#### [TRY IT]
Only the lines from the one containing "The width and height of the screenshot is (1568, 769)." through the one containing "This screenshot has width=724, height=601." should be printed, exactly as they appear below, with both ends included.

'''

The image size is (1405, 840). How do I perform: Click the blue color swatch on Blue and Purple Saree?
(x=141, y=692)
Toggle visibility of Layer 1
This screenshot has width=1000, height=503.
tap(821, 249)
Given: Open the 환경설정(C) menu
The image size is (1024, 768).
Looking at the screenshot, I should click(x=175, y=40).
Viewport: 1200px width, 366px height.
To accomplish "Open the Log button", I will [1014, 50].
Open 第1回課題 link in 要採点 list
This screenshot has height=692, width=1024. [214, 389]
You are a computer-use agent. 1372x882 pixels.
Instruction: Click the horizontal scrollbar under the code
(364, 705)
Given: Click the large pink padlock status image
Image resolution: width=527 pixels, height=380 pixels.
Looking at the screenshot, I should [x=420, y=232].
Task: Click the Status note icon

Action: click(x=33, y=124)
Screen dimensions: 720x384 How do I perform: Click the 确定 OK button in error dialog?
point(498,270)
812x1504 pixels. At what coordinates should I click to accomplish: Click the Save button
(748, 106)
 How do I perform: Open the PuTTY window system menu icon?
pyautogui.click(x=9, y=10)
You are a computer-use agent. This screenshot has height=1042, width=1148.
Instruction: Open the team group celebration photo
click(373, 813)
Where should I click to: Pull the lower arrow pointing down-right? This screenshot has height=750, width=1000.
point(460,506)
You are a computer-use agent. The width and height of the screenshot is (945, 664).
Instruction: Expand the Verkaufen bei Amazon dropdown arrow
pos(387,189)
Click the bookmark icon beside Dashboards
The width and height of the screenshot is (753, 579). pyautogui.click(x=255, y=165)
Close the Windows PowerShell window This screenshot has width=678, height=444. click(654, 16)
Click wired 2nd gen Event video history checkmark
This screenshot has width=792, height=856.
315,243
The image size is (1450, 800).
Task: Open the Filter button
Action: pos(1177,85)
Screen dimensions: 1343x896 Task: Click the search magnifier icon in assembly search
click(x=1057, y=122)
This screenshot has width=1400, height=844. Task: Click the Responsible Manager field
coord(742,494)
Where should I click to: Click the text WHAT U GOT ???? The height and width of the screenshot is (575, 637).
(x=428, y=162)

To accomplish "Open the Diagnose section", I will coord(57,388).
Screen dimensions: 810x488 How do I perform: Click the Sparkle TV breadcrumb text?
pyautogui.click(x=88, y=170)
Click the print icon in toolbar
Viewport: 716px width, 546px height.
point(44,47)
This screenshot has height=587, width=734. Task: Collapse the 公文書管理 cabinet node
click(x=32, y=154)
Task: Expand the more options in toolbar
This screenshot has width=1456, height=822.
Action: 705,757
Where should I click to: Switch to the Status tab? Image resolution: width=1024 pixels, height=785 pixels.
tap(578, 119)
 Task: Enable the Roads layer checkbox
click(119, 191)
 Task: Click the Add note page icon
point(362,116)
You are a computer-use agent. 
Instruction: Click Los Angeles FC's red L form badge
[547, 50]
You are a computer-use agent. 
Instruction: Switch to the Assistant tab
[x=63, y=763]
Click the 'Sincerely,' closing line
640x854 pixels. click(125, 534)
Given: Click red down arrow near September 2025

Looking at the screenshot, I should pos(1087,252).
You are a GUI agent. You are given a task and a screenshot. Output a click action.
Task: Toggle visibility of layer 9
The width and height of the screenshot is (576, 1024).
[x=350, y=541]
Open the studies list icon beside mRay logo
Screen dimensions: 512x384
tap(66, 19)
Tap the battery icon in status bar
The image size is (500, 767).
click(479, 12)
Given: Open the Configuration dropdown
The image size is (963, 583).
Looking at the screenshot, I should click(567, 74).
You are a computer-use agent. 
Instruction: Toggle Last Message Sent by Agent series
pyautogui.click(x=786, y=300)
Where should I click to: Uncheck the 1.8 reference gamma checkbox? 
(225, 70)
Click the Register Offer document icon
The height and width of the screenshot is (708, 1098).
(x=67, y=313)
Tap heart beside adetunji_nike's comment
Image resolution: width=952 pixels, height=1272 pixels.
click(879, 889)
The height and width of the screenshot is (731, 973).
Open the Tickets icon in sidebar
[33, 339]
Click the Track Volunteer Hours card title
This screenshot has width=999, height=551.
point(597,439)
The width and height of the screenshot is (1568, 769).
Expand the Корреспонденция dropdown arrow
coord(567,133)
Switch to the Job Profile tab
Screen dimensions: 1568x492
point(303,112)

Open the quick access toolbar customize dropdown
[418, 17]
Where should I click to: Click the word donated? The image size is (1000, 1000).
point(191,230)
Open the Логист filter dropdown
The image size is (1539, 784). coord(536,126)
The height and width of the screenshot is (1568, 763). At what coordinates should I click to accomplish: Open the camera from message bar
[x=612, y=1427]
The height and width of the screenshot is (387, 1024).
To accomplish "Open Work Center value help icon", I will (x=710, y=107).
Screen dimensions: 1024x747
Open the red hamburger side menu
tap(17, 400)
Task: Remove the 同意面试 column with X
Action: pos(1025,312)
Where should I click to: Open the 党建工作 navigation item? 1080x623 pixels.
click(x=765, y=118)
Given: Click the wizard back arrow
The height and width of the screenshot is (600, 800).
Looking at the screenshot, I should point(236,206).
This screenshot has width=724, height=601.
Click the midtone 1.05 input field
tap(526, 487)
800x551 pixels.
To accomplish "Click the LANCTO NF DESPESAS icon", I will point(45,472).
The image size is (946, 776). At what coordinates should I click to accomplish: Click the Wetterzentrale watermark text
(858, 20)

'''

#### [EXPECTED OUTPUT]
The width and height of the screenshot is (1568, 769).
Expand the Корреспонденция dropdown arrow
coord(567,133)
Switch to the Job Profile tab
Screen dimensions: 1568x492
point(303,112)

Open the quick access toolbar customize dropdown
[418, 17]
Where should I click to: Click the word donated? The image size is (1000, 1000).
point(191,230)
Open the Логист filter dropdown
The image size is (1539, 784). coord(536,126)
The height and width of the screenshot is (1568, 763). At what coordinates should I click to accomplish: Open the camera from message bar
[x=612, y=1427]
The height and width of the screenshot is (387, 1024).
To accomplish "Open Work Center value help icon", I will (x=710, y=107).
Screen dimensions: 1024x747
Open the red hamburger side menu
tap(17, 400)
Task: Remove the 同意面试 column with X
Action: pos(1025,312)
Where should I click to: Open the 党建工作 navigation item? 1080x623 pixels.
click(x=765, y=118)
Given: Click the wizard back arrow
The height and width of the screenshot is (600, 800).
Looking at the screenshot, I should point(236,206).
This screenshot has width=724, height=601.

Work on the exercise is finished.